How a Cup and Handle Works

The pattern works because it combines two powerful forces: a completed base (the cup) that has absorbed all the overhead supply, and a final shakeout (the handle) that clears out the last weak holders before the breakout.

During the cup, every seller from the prior decline eventually gets a chance to sell near their purchase price as the stock rounds back toward the rim. By the time the handle forms, most of the overhead supply has been absorbed. The handle's pullback flushes out the remaining impatient holders, leaving a clean path for the breakout.

Volume confirms the thesis. During the base of the cup, volume typically contracts as selling dries up. As the right side of the cup advances, volume may begin to expand. The handle should show low volume - indicating a lack of conviction among sellers - and the breakout should occur on a surge of volume, signaling that institutional buyers are stepping in.

The measured-move target is the depth of the cup - the vertical distance from the rim to the bottom of the cup - projected upward from the breakout point. This target represents a minimum expectation; many cup and handle breakouts travel substantially further.

How to Identify a Cup and Handle

A valid cup and handle has specific characteristics. Not every pullback and rally qualifies.

How to Trade a Cup and Handle

The standard entry is a long on a breakout above the handle's high, which typically coincides with or sits near the cup's rim. Some traders use a specific threshold - for example, 1-2% above the rim - to filter out noise.

The stop loss goes below the handle's low. Because the handle is a small formation, this usually provides a relatively tight stop compared to the cup's total depth, which is what makes the risk-reward attractive.

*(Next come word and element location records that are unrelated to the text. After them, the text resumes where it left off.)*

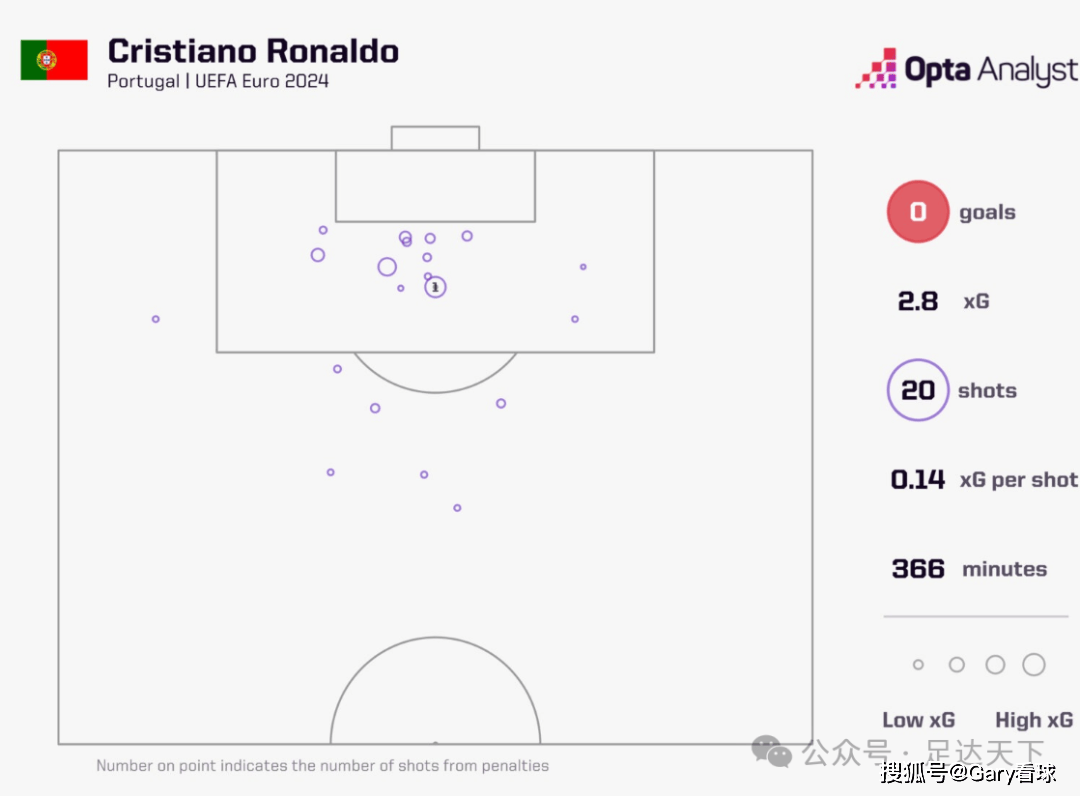Click the shot marker left of penalty area

(156, 319)
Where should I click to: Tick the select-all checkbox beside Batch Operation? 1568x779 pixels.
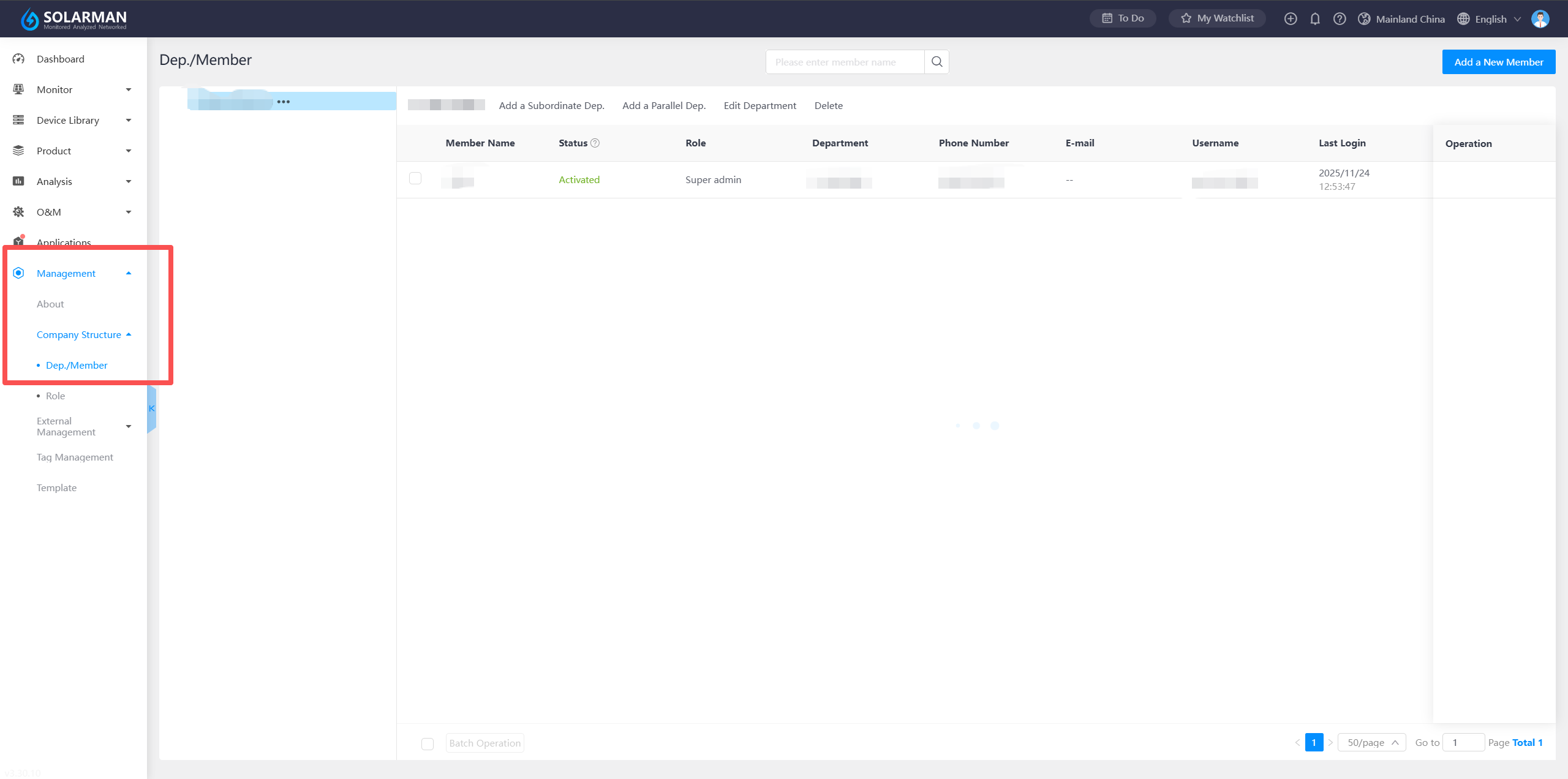(428, 743)
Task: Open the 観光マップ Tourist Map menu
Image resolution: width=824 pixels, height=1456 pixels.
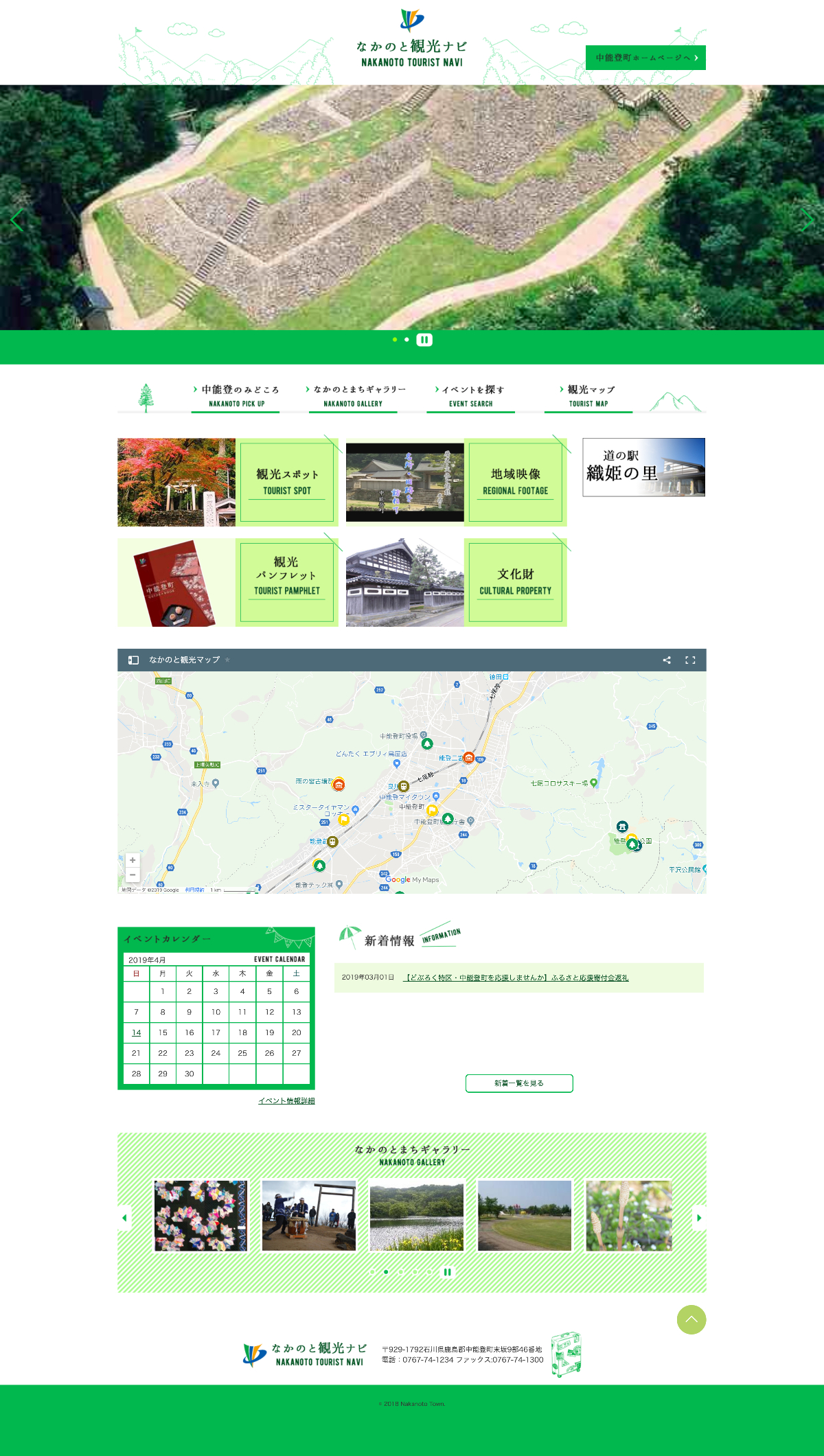Action: pyautogui.click(x=588, y=396)
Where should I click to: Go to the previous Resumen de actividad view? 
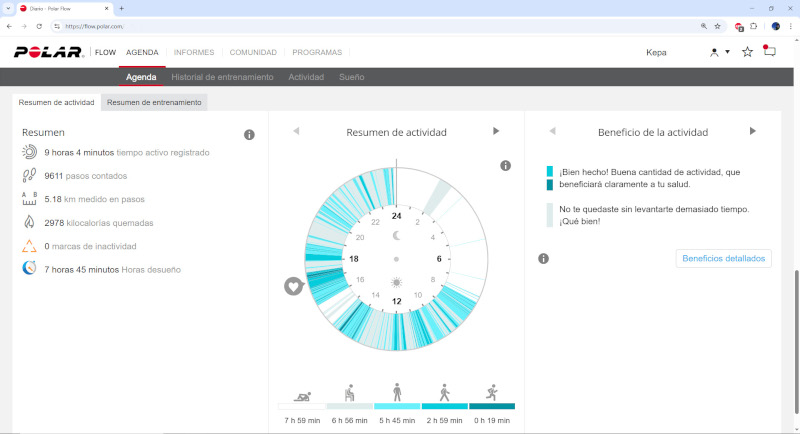pyautogui.click(x=296, y=131)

The textbook target is the cup's depth (rim to bottom, measured vertically) added to the breakout point. In practice, many traders use the measured move as a first target and trail a portion of their position for larger gains.

Limitations and Pitfalls

The cup and handle fails roughly 35% of the time. The most common failure mode is a breakout that stalls and reverses - price clears the rim, draws in buyers, and then falls back into the handle or even below the cup's base. This happens more often in weak overall market environments or when the breakout lacks volume confirmation.

A second pitfall is misidentifying the pattern. V-shaped recoveries are not cups. A handle that retraces more than half of the cup suggests the pattern is deteriorating rather than consolidating. And a cup that takes many months to form may have fundamentally different market conditions on the right side than on the left, making the pattern less meaningful.

Traders also need to watch for late handles that keep drifting. A handle that declines steadily for weeks or months is no longer a handle - it is a new downtrend. The handle should be brief and shallow relative to the cup.

Example

A stock trading at $60 in an uptrend pulls back to $50 over four weeks, forms a rounded base near $50 for two weeks, and then gradually recovers back to $60 over another four weeks - completing the cup. Volume dries up near the $50 base and slowly picks up on the right side.

As the stock approaches $60, profit-taking pushes it down to $57 over a week and a half on light volume - the handle. The stock then closes at $60.50 on the heaviest volume in two months, breaking above the rim. The cup depth is $10 ($60 minus $50), so the measured-move target is $70 ($60 plus $10). A long entry at $60.50 with a stop below the handle's low at $56.50 gives approximately $4 of risk for a ~$9.50 target - roughly a 2.4:1 reward-to-risk ratio, which is what makes the cup and handle one of the most attractive patterns when it sets up properly.

Bottom Line

The cup and handle is a favorite among growth-stock traders for good reason: its structure combines orderly accumulation (the cup) with a final shakeout (the handle) to produce breakouts with favorable risk-reward ratios. The tight stop below the handle paired with a deep measured-move target can yield 2:1 or better reward-to-risk. But it still fails about 35% of the time, so volume confirmation on the breakout and disciplined stop placement are non-negotiable.